Why does this nonsense about $$a_0=a\gamma^3$$ has so much fascination for you?

A simple rearrangement of the first and last equations above shows that:

$$\frac{d^2r}{d\tau^2}=\frac{d^2r}{dt^2}(1/\sqrt{1-2m/r})^3$$ when $$r=r_0$$

 

[starthaus]

A simple rearrangement of those two equations shows that:

$$\frac{d^2r}{d\tau^2}=\frac{d^2r}{dt^2}(1/\sqrt{1-2m/r})^3$$ when $$r=r_0$$

Yes, I can see you can perform simple substitutions. Yet, the above is not true in general. It isn't true for any other value of $$r$$. Don't let that trouble you.

 

[Al68]

A simple rearrangement of the first and last equations above shows that:

$$\frac{d^2r}{d\tau^2}=\frac{d^2r}{dt^2}(1/\sqrt{1-2m/r})^3$$ when $$r=r_0$$

Yes, I can see you can perform simple substitutions. Yet, the above is not true in general. It isn't true for any other value of $$r$$. Don't let that trouble you.

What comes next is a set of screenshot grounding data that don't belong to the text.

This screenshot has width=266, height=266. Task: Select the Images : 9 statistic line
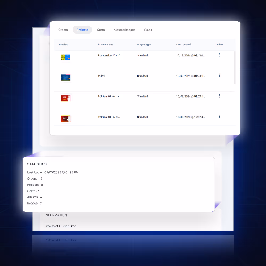point(34,203)
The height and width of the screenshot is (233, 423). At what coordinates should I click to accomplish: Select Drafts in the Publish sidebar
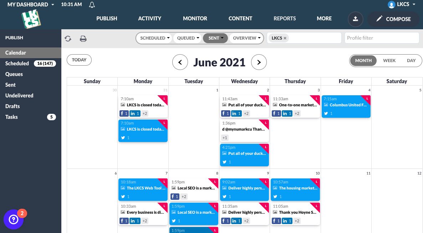(12, 106)
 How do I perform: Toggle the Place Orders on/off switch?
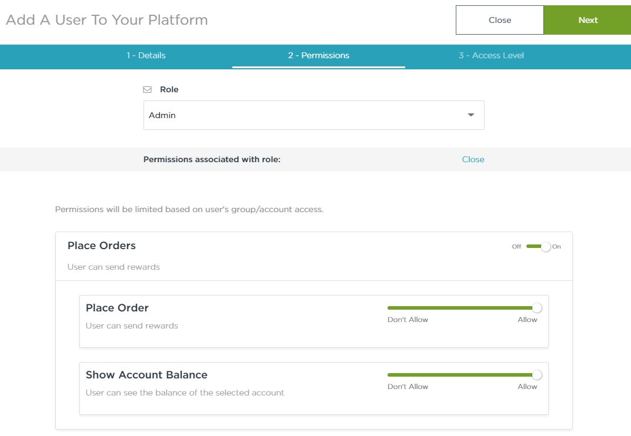click(539, 247)
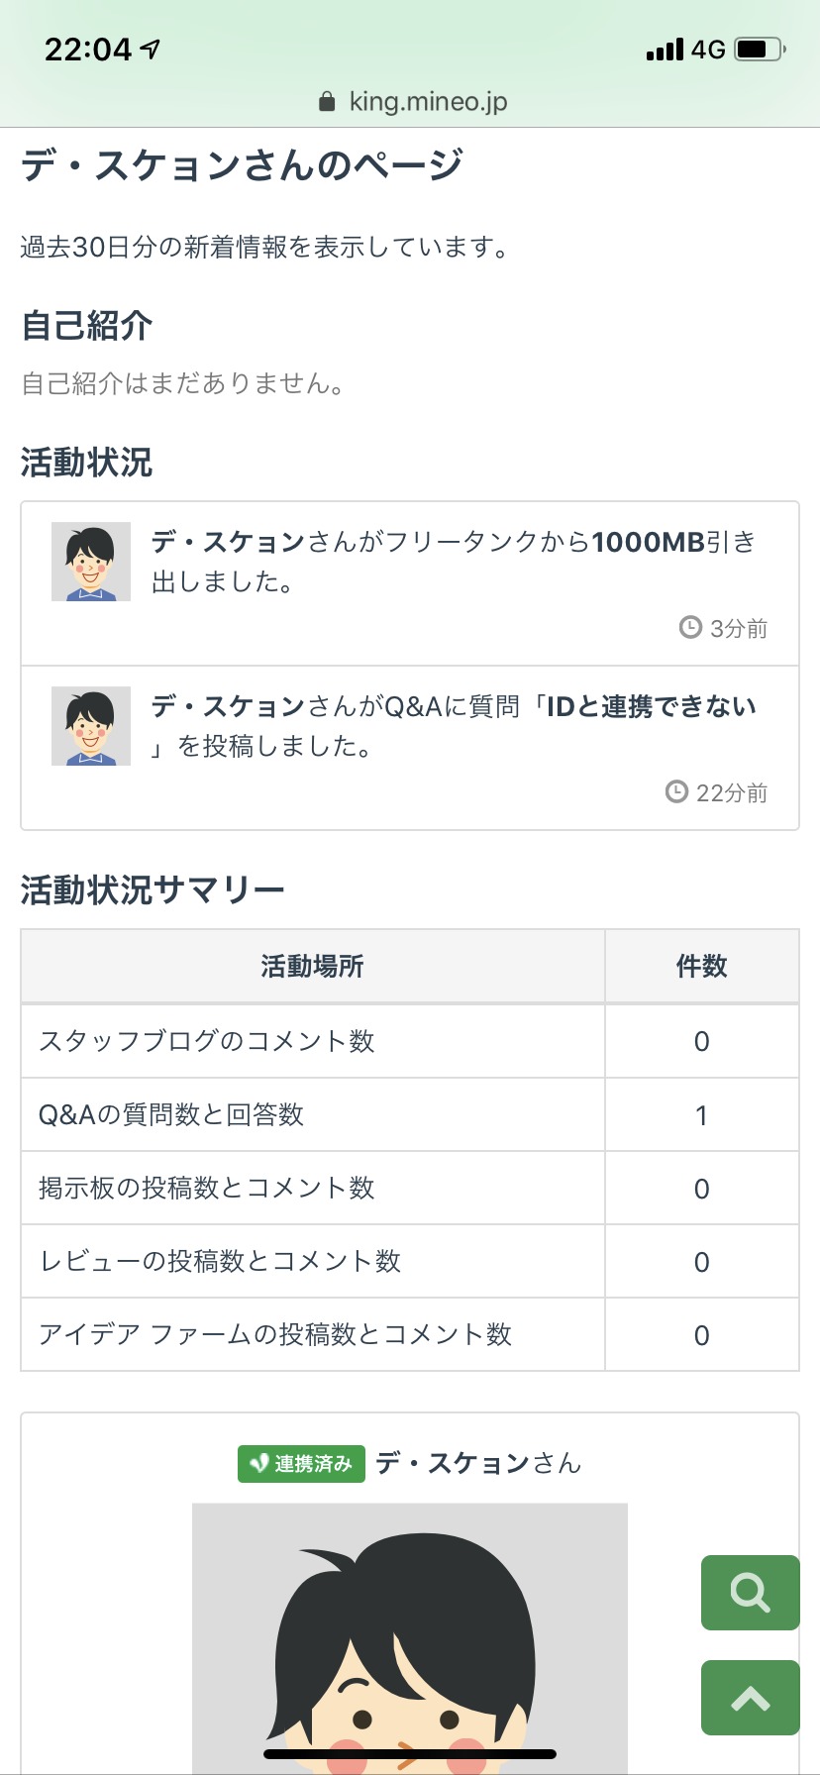Tap username link in the Q&A activity

(228, 706)
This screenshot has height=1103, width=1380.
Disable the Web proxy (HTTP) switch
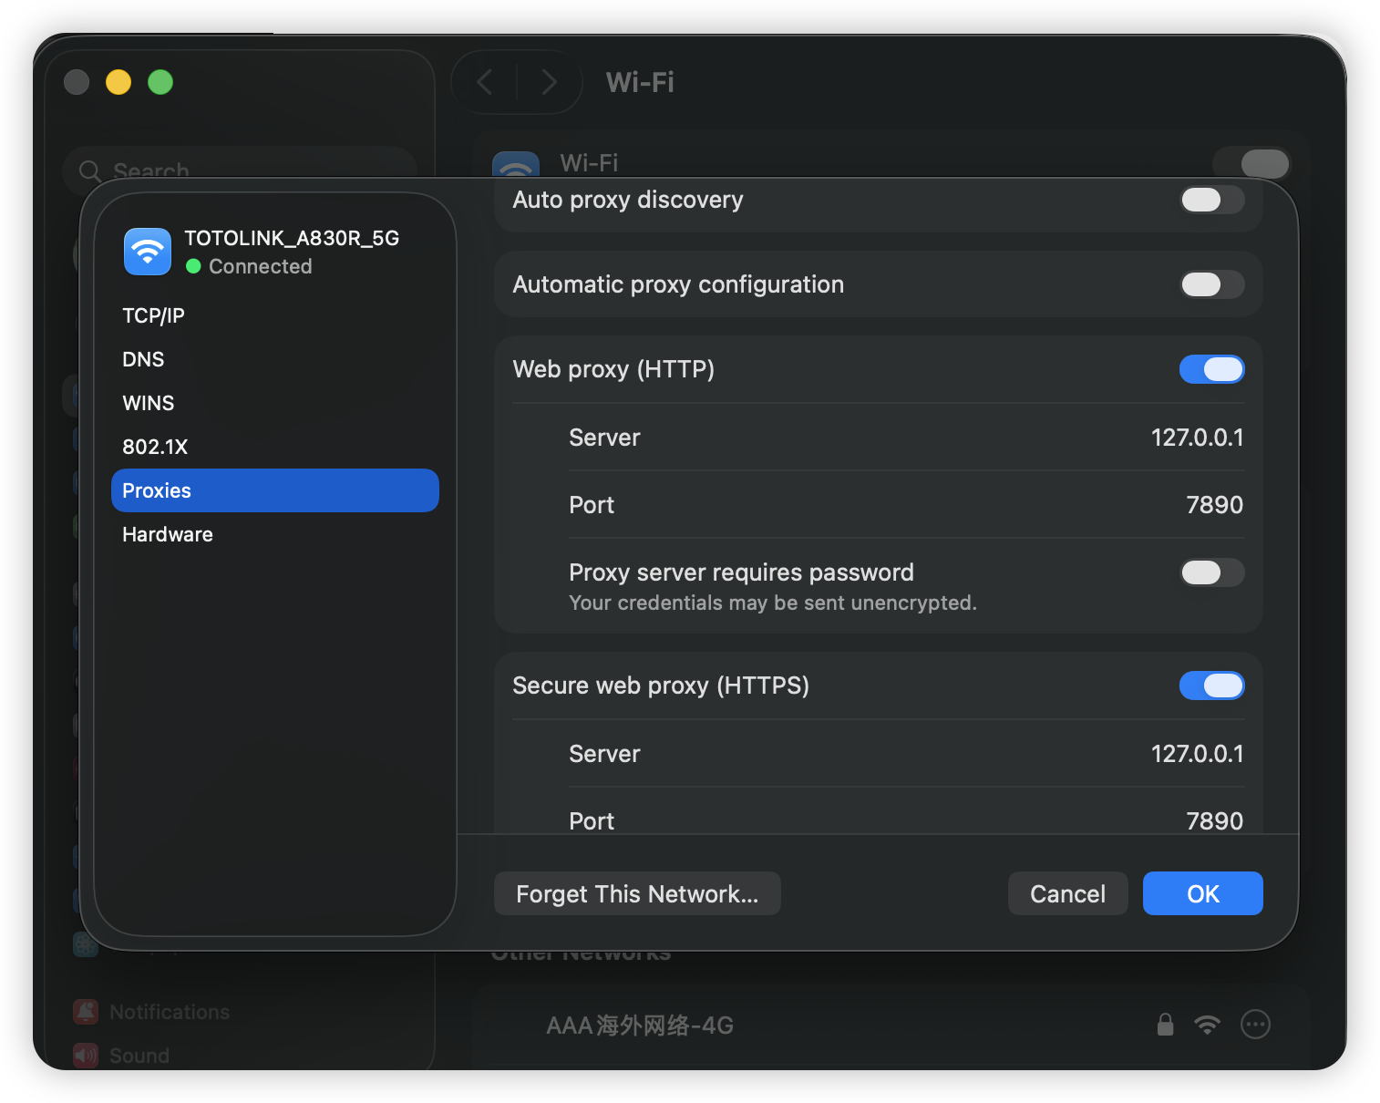[1211, 369]
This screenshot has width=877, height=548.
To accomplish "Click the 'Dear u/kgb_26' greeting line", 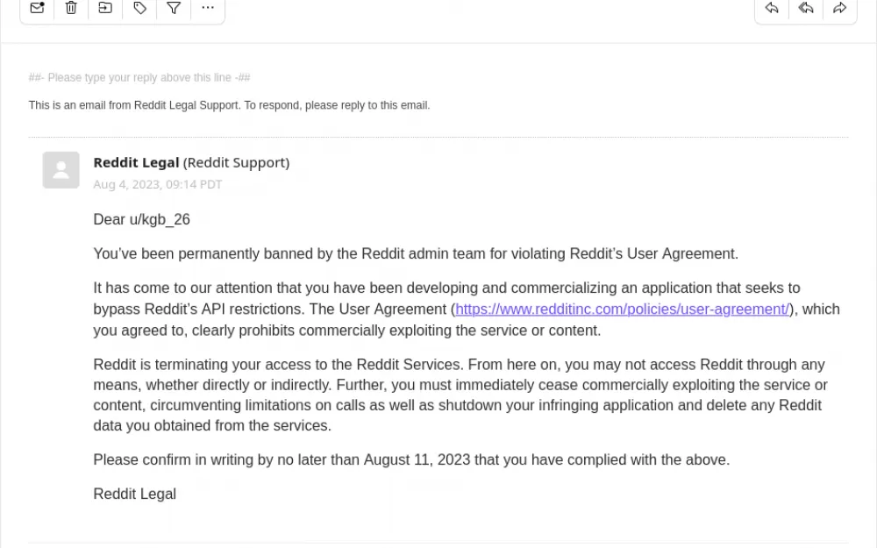I will [x=142, y=219].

Has anyone in this thread claimed that $$a_0=a\gamma^3$$ was true in any case other than when $$r=r_0$$ as specified in post 1?

If anyone neglected to specify "when $$r=r_0$$ ", I'm sure it's because (almost) everyone in this thread was talking about the case specified in post 1, where it was made perfectly clear that $$a$$ referred to "the initial coordinate acceleration of a test mass released at r".

Was it unclear that "the initial coordinate acceleration of a test mass released at r" means $$r=r_0$$ ?

 

[Rolfe2]

So, you have no references. Thank you.

You mis-read my message. I provided the references you requested, and I also explained your errors. You're welcome.

 

[starthaus]

The proper acceleration is actually the second derivative of what you might call the proper radial coordinate rho with respect to the proper time, and it is given by -m/r^2 [1/sqrt(1-2m/r)].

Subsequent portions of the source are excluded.